The group will combine teams and efforts from multiple FTC groups (Bureau of Competition, Bureau of Consumer Protection, Bureau of Economic Affairs, Office of Policy and Planning, Office of Technology) and, in some cases, other groups in law enforcement and the health department, the agency and its chairman, Andrew Ferguson, said.
“The task force will develop a consistent agency-wide strategy for new and nascent investigations, establish a proactive and strategic approach to identifying courtroom and interest opportunities, and conduct ongoing scope training to identify emerging issues and new priority areas for enforcement and advocacy,” Ferguson said in a memo of instructions to agency leadership.
The announcement and memo do not outline specific areas or issues that the task force will consider in its work. But the FTC touted the enforcement actions and results achieved over the past year as “victories for the American people.” These include last month’s settlement with Express Scripts over insulin pricing, a cataract surgery device manufacturer abandoning its merger after being cited by regulators, and a $145 million settlement between two companies for misleading consumers seeking comprehensive health insurance.

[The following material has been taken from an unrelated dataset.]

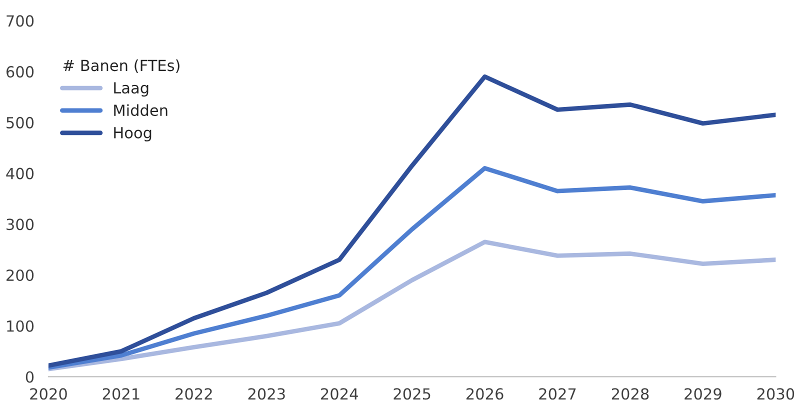 The width and height of the screenshot is (808, 414). What do you see at coordinates (30, 377) in the screenshot?
I see `y-tick-label: 0` at bounding box center [30, 377].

Ferguson said the effort falls within the FTC’s dual mandate to protect Americans from “unfair or deceptive practices and unfair methods of competition.”
He also cited a February 2025 executive order that primarily focused on price transparency policies and said the creation of the Health Care Task Force is the first step toward the administration’s goal of building a “more competitive, innovative, affordable, and high-quality health care system.”

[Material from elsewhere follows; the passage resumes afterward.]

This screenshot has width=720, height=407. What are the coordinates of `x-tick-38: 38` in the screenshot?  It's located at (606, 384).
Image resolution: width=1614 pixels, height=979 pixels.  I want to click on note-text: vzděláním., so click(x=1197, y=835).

Mr. Ferguson’s FTC, now led by two Republican commissioners instead of the usual five, and pending a Supreme Court case over the removal of a Democratic commissioner, has generally maintained an enforcement stance against certain health care deals that it believes would disrupt local markets and reduce competition.
However, a cross-government push for merging parties to submit more information to the FTC before a deal was struck by a federal judge in the face of fierce opposition from the private sector. The update is intended to help regulators better identify transactions that may raise competition concerns, with particular emphasis on horizontal transactions, which the FTC said were more difficult to identify under previous standards.
He has also repeatedly stated that he wants regulators to take a tougher stance against anti-competitive practices in the healthcare sector (while still refraining from the outright bans pursued by the agency under his predecessor). The FTC also participates in the Trump administration’s broader goals, including the 10-to-1 deregulation initiative and a crackdown on gender-affirming care services for youth.